PROBLEM TO SOLVE:
An exact repetition of every entry, with no images, is the required answer.

[Collected data]
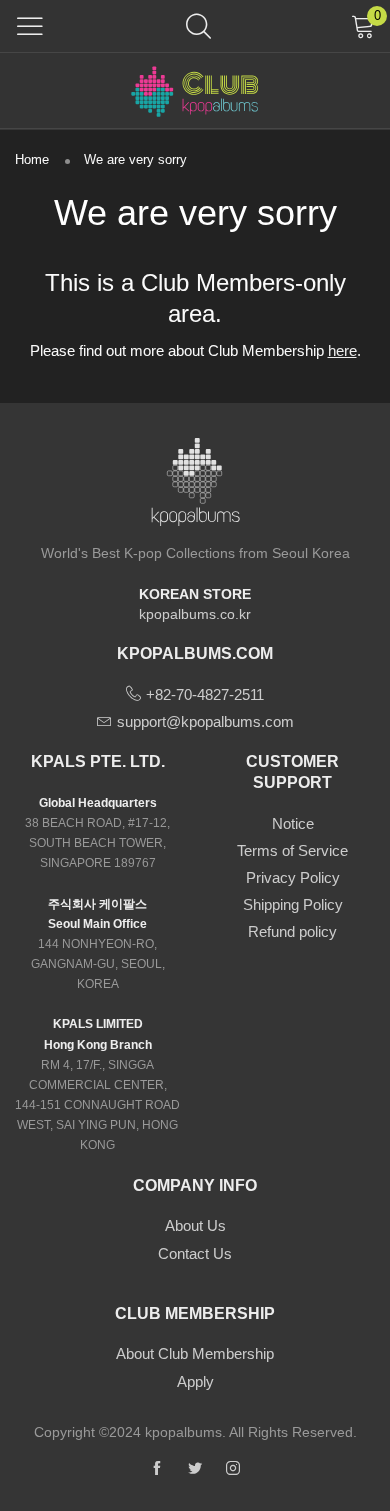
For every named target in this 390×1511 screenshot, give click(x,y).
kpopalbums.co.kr (195, 614)
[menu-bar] (30, 26)
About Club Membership (195, 1353)
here (342, 350)
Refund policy (292, 931)
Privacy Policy (293, 877)
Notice (293, 823)
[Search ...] (198, 25)
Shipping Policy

EXERCISE SOLUTION:
For every named target in this 390×1511 screenshot, give click(x,y).
kpopalbums.co.kr (195, 614)
[menu-bar] (30, 26)
About Club Membership (195, 1353)
here (342, 350)
Refund policy (292, 931)
Privacy Policy (293, 877)
Notice (293, 823)
[Search ...] (198, 25)
Shipping Policy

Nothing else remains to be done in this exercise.